Une fois n’est pas coutume, c’est un remède de mamma italienne que des chercheurs de l’université Emory, à Atlanta, mettent à l’honneur. Dans une étude publiée dans la revue Plos One, ils viennent de démontrer que les feuilles de châtaignier sont capables de neutraliser les souches les plus résistantes du staphylocoque doré, cette bactérie redoutée car responsable de très nombreuses infections.
Le fléau de l’antibiorésistance
L’antibiorésistance, ou résistance des bactéries aux antibiotiques connus, est un problème majeur de la biomédecine contemporaine. Alors que l’emploi des antibiotiques n’a cessé de se généraliser dans la seconde moitié du 20e siècle, les bactéries ciblées ont réagi en adaptant leur patrimoine génétique afin de devenir plus résistantes. Problème : les bactéries mutent plus vite que notre capacité à mettre au point des antibiotiques, un processus notoirement long et hasardeux.
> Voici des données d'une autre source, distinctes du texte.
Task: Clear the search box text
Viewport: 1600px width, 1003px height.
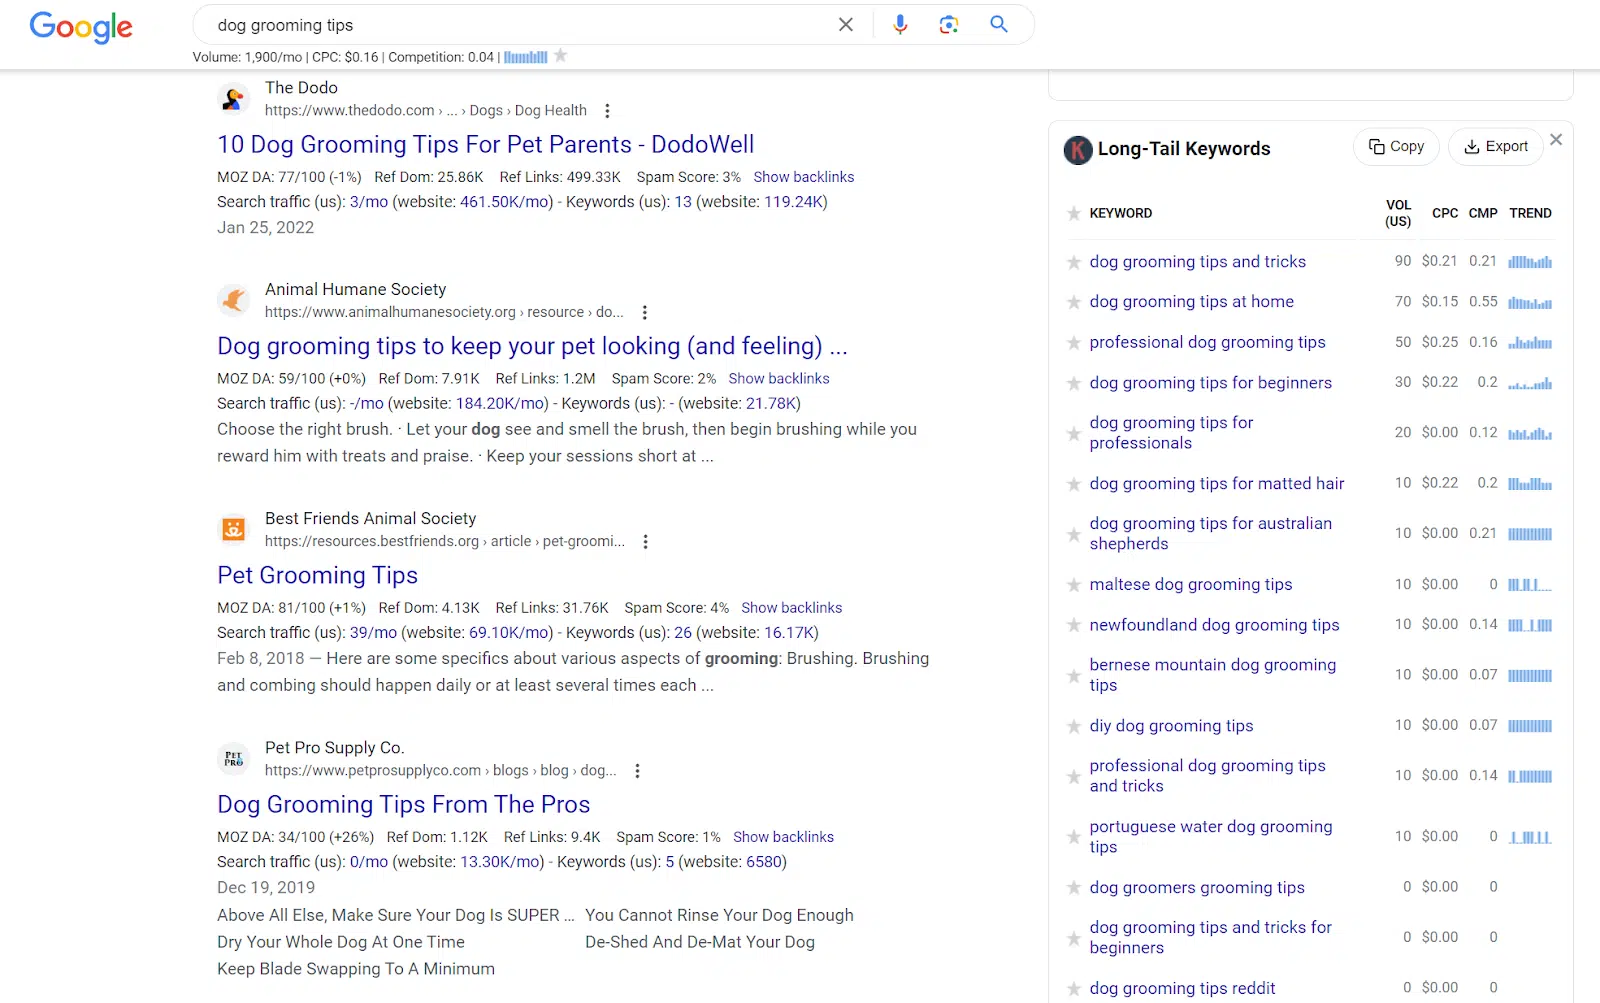Action: coord(846,25)
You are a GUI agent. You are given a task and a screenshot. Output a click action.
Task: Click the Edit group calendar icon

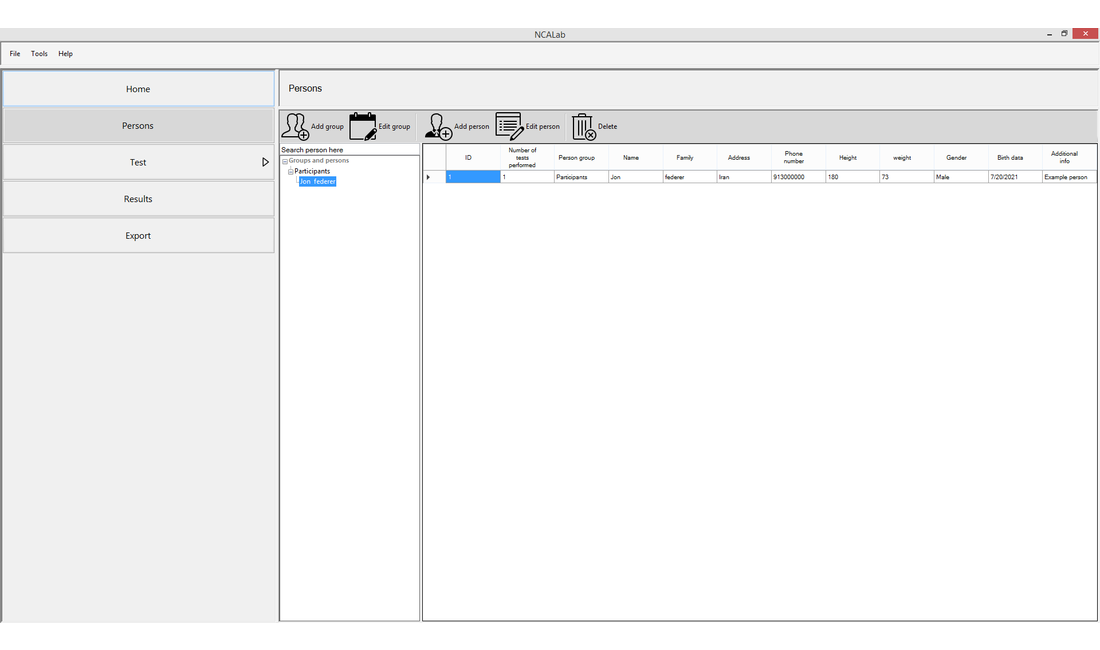click(363, 127)
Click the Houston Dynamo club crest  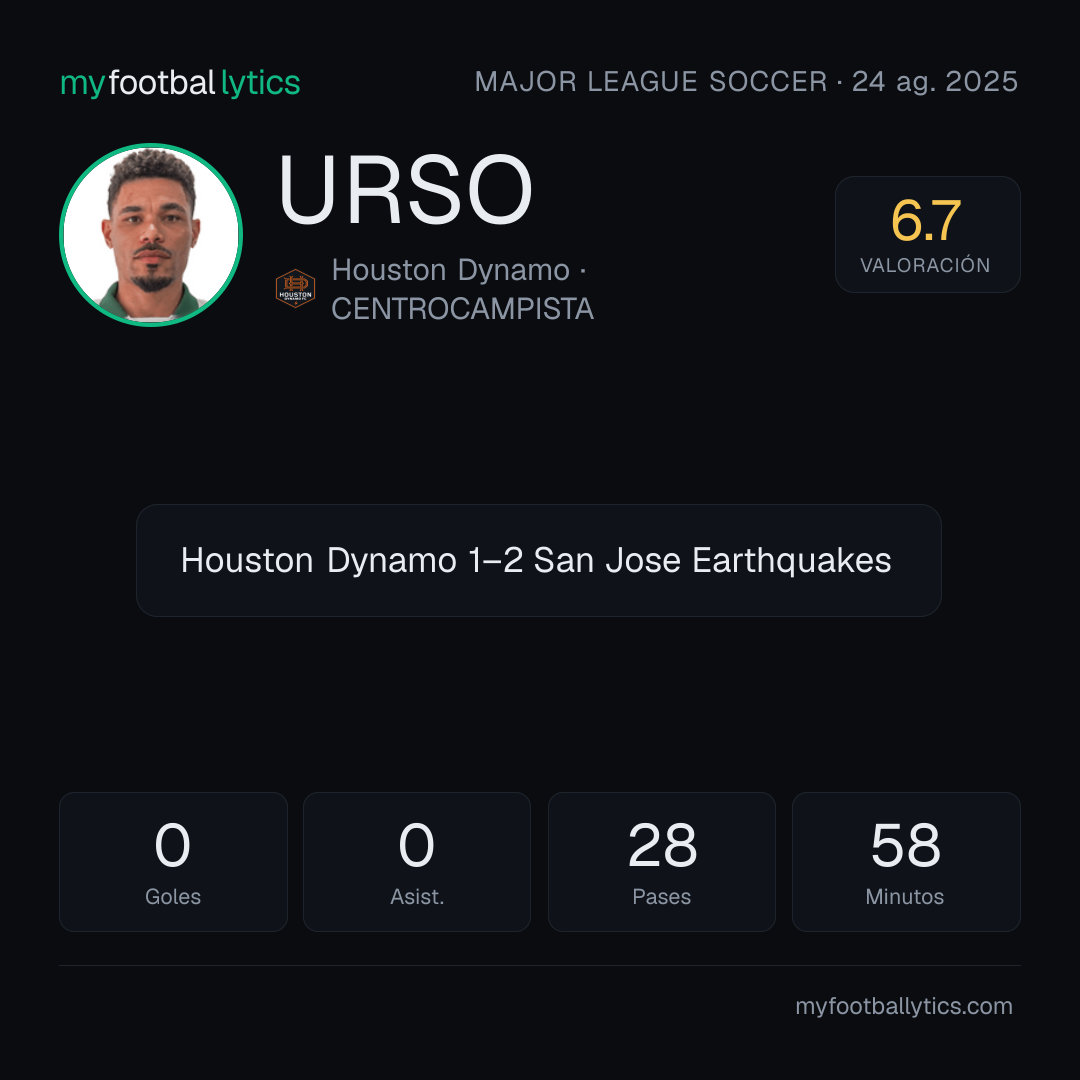point(295,289)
C’est notamment le cas du staphylocoque doré, qui a développé une souche (dite résistante à la méticilline) capable de résister à un grand nombre d’antibiotiques, et responsable d’infections de la peau et des muqueuses, voire, pour les cas les plus graves, de septicémies. Pour lutter contre la bactérie, les chercheurs ont eu l’idée de s’intéresser aux remèdes traditionnels, en conduisant des entretiens auprès de communautés rurales du sud de l’Italie.
Un remède traditionnel
« Les habitants du coin et les guérisseurs nous ont dit à maintes reprises qu’ils utilisaient une infusion à base de feuilles de châtaignier pour se laver la peau et la débarrasser des infections et des inflammations », révèle Cassandra Quave, ethnobotaniste à l’université Emory et auteur principal de l’étude.
Broyées et purifiées, les feuilles du châtaignier commun (Castanea sativa) se sont avérées très efficaces contre les staphylocoques résistants, aussi bien in vitro que sur des souris et des cellules humaines. « Cet extrait botanique permet de désarmer le staphylocoque, en neutralisant sa capacité à produire les toxines qui s’attaquent aux tissus. En d’autres termes, il lui retire ses crocs », explique Cassandra Quave.
Perturber les bactéries sans les tuer
En effet, l’extrait a cette particularité de ne pas détruire les bactéries, mais de perturber le système de coordination biochimique qui permet aux staphylocoques de réguler leur production de toxines au sein du milieu. Avec un avantage crucial : les bactéries ainsi traitées ne semblent pas développer de résistances, du fait d’une pression de sélection réduite par rapport aux antibiotiques classiques.
Comme le remède semble ne pas irriter la peau, il représente un excellent candidat pour le développement d’un antibiotique industriel, sous réserve de passer les redoutables phases d’essais cliniques destinés à démontrer aussi bien son efficacité que son innocuité pour l’homme. Une nouvelle stratégie de lutte contre les bactéries est-elle en train de voir le jour ? Si oui, on n’oubliera pas de remercier nos grands-mères.